Description of the Red Maple
Red maples typical grow 40 to 70 feet tall (occasionally taller) with a spread of 30 to 50 feet. Their overall shape is oval or round. Red maples grow well in USDA hardiness zones 3 to 9 but tend to be shorter in the southern part of that range. Several cultivars are available that grow smaller, ideal for use in smaller urban yards. Red maple trees have thick roots that tend to grow close to the surface of the ground, sometimes posing problems for mowing. The roots can buckle sidewalks.
From March to May, small red flowers appear. The trees can be either dioecious (exhibiting either all male or all female characteristics) or monoecious (both male and female characteristics appearing on a single tree). The reddish "helicopter" fruit/seed pods appear in early spring before leaves flesh out.
The leaves are two to five inches long, with the classic 3- to 5-lobed structure common to maples. As they first unfurl in spring the leaves have reddish highlights, changing to green as they open. Unlike silver maples, the spaces between lobes on red maples are relatively shallow in depth. The leaves are dark green on the top, with grayish bottom surfaces. Leaf margins are toothed, with pointed tips. Most varieties turn a bright crimson red in fall, but some cultivars exhibit orange or yellow autumn foliage.
Red maple (Acer rubrum) is a native tree in eastern and north-central U.S. and a member of the Sapindaceae (soapberry) family. The U.S. Forest Service has identified red maple as the most prevalent tree in the eastern U.S. It grows faster than Norway or sugar maple, but considerably slower than silver maple, making it a better choice in urban landscaping. In the northern part of its range, red maple is usually found in wet bottomlands or moist woods, but further south it may be seen in drier rocky areas.
In the right conditions, red maple is a long-lived tree, reaching maturity in 70 to 80 years and surviving as long as 150 years. Red maple is sometimes used commercially for maple syrup production, and its wood is suitable for furniture-grade lumber.

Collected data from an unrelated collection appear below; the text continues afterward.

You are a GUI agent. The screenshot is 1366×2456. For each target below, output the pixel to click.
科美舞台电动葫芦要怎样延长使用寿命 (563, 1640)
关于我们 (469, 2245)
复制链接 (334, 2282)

Red maple is very easy to grow and cultivate, and dozens of different cultivars are available commercially for landscape use. Homeowners should carefully research fall foliage colors and growth habit before making a selection for planting in the yard.

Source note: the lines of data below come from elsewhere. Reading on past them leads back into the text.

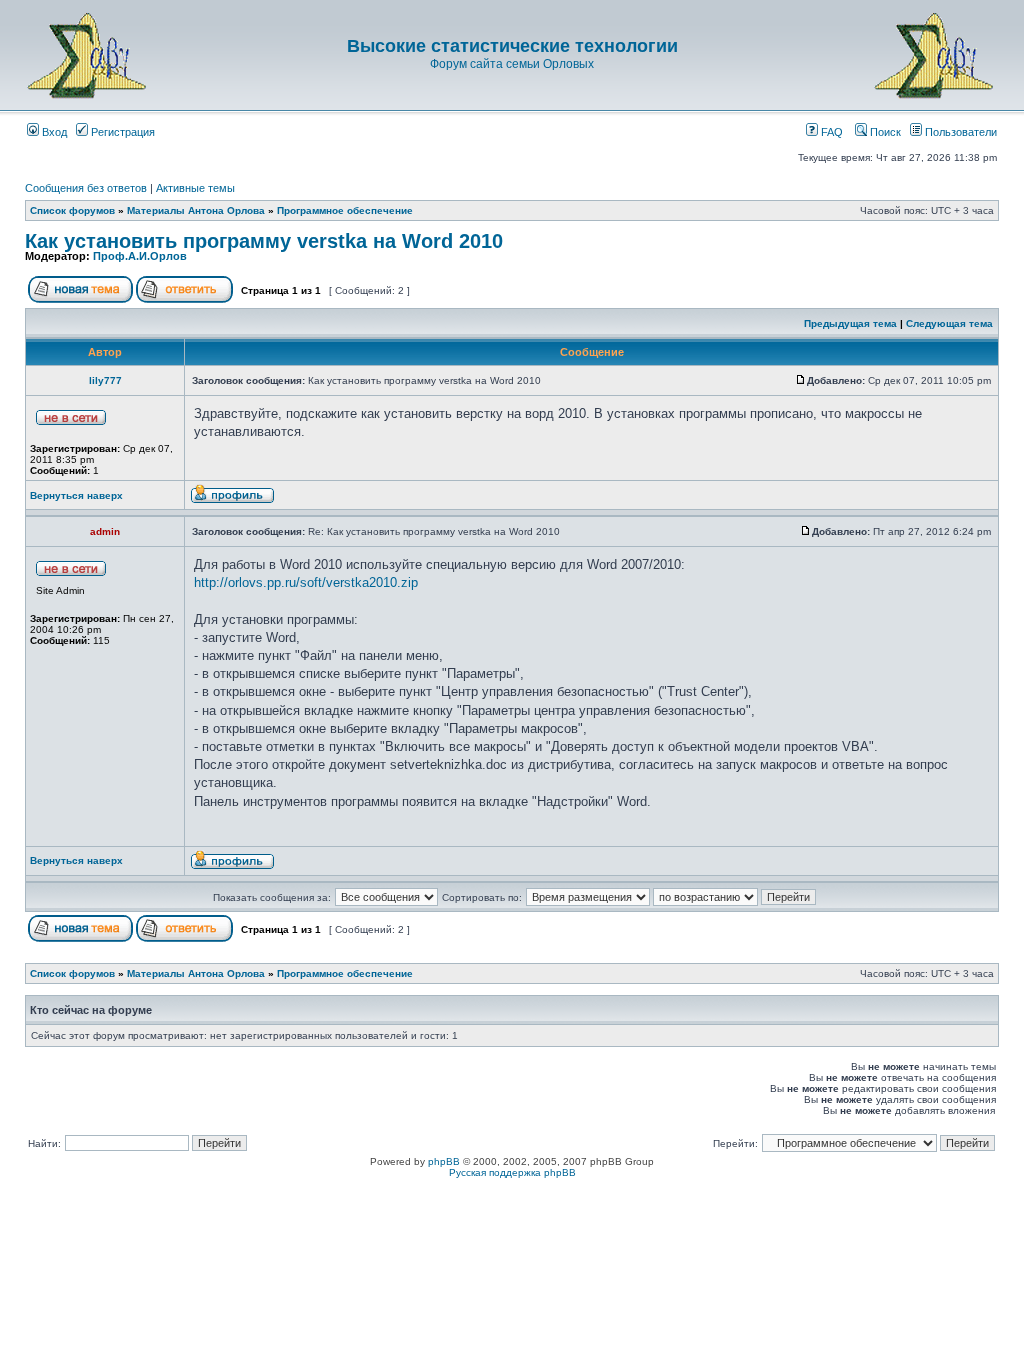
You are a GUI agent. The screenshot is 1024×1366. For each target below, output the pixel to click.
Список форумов (72, 210)
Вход (53, 132)
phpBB (444, 1161)
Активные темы (195, 188)
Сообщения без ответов (86, 188)
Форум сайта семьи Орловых (512, 64)
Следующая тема (949, 323)
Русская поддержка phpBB (512, 1172)
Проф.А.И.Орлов (140, 256)
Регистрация (121, 132)
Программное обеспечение (345, 210)
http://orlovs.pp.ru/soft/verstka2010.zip (306, 582)
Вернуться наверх (76, 495)
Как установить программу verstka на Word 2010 (264, 241)
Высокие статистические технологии (512, 46)
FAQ (830, 132)
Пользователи (959, 132)
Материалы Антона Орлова (196, 210)
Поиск (884, 132)
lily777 (105, 380)
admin (105, 531)
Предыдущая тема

This tree works well for adding four-season interest to your yard. The reddish color is not only evident in fall, but also in the spring flowers and stems that are reddish in winter. If you're hoping for a tree with bright foliage, it's best to either buy the tree in the fall (so you can see its coloring in person) or buy from a local nursery that can give you specific information about the tree you're considering. Fall colors will be especially outstanding on the 'Autumn Flame (a red and silver maple hybrid), October Glory, and Red Sunset varieties.
Growing Red Maple
Red maples prefer somewhat moist soil but will grow fine in dry soils provided you are willing to irrigate them regularly. Plant them in full sun to partial shade. The tree prefers acid to neutral soils, and won't do well in alkaline conditions.

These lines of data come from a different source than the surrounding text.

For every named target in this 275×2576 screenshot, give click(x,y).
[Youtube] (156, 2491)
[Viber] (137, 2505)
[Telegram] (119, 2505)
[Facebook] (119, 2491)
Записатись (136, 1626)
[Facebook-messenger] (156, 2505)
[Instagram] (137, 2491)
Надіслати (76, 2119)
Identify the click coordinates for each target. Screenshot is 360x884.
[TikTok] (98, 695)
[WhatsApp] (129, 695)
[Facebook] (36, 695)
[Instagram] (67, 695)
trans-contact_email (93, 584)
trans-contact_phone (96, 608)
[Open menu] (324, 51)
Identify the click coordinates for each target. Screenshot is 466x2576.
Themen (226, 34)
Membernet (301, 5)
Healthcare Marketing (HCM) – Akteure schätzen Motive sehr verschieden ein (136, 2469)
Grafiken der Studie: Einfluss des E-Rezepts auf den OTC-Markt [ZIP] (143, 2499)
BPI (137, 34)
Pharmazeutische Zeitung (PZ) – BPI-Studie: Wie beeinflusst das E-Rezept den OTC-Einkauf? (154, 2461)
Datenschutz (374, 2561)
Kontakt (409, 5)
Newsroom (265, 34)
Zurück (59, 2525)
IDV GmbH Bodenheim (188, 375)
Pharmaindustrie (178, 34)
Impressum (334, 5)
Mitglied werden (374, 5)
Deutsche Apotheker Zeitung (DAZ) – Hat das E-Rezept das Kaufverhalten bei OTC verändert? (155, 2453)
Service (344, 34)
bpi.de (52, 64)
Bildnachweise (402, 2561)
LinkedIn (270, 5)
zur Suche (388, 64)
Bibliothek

Once established, make sure the soil remains moist—a layer of organic mulch around the base of the tree will help. Make sure the tree gets a deep watering each week, either by irrigation or by rainfall; do not let the soil dry out.
Fertilization is usually not necessary, but when needed, a general-purpose fertilizer applied in spring is sufficient. Pruning is rarely necessary, but do remove branches to avoid very narrow angles between trunk and branches as wide angles will be stronger. When you do prune, do it at the end of summer or in autumn; the tree tends to bleed sap when pruned early in the growing season.
There are no serious insect or disease problems with red maple but they are occasionally susceptible to verticillium wilt, anthracnose, cankers, leaf spot, or tar spot. Aphids, borers, and scale may appear as insect pests. In drought conditions, the trees may exhibit leaf scorch.
Red maple doesn't tolerate street salt or soil compaction very well, so avoid using it as boulevard or street tree.
Be wary of damaging surface roots and bark with lawn equipment. The bark on red maple is relatively thin, and young trees can be damaged by lawn mowers and weed trimmers.